WHAT THE EXERCISE ASKS -> Each line below that includes the word "More" is to be reported.
____ INPUT DATA
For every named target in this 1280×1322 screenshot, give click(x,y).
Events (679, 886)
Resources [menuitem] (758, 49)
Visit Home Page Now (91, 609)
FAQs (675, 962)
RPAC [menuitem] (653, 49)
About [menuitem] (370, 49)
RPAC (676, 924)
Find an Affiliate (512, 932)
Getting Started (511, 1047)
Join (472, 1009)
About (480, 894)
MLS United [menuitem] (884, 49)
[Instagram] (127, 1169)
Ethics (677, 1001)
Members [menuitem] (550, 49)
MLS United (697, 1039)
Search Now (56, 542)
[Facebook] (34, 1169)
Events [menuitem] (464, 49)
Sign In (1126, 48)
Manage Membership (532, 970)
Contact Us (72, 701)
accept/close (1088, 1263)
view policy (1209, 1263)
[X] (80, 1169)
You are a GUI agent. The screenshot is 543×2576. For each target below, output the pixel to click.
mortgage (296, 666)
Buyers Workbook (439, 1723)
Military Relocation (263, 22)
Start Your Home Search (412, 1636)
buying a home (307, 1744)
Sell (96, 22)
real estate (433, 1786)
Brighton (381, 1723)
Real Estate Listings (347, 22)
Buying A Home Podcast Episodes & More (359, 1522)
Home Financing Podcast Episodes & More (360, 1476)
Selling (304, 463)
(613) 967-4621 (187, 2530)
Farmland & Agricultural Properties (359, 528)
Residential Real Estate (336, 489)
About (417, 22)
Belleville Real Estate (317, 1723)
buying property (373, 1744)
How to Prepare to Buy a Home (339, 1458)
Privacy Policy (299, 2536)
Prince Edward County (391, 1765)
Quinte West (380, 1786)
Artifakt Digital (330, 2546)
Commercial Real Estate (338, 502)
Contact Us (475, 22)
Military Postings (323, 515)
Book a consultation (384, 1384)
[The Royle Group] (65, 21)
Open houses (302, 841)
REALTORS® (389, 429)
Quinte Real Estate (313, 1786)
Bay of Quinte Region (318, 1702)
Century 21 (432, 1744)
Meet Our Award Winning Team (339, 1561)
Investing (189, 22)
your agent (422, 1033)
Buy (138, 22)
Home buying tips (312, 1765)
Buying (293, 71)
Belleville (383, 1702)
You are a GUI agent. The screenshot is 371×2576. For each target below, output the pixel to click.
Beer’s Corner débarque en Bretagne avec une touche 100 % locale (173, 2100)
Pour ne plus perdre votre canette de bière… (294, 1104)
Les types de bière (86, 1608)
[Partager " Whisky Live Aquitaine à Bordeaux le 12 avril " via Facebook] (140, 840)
________
RESULT OF THIS EXERCISE ->
Buying A Home Podcast Episodes & More (359, 1522)
Home Financing Podcast Episodes & More (360, 1476)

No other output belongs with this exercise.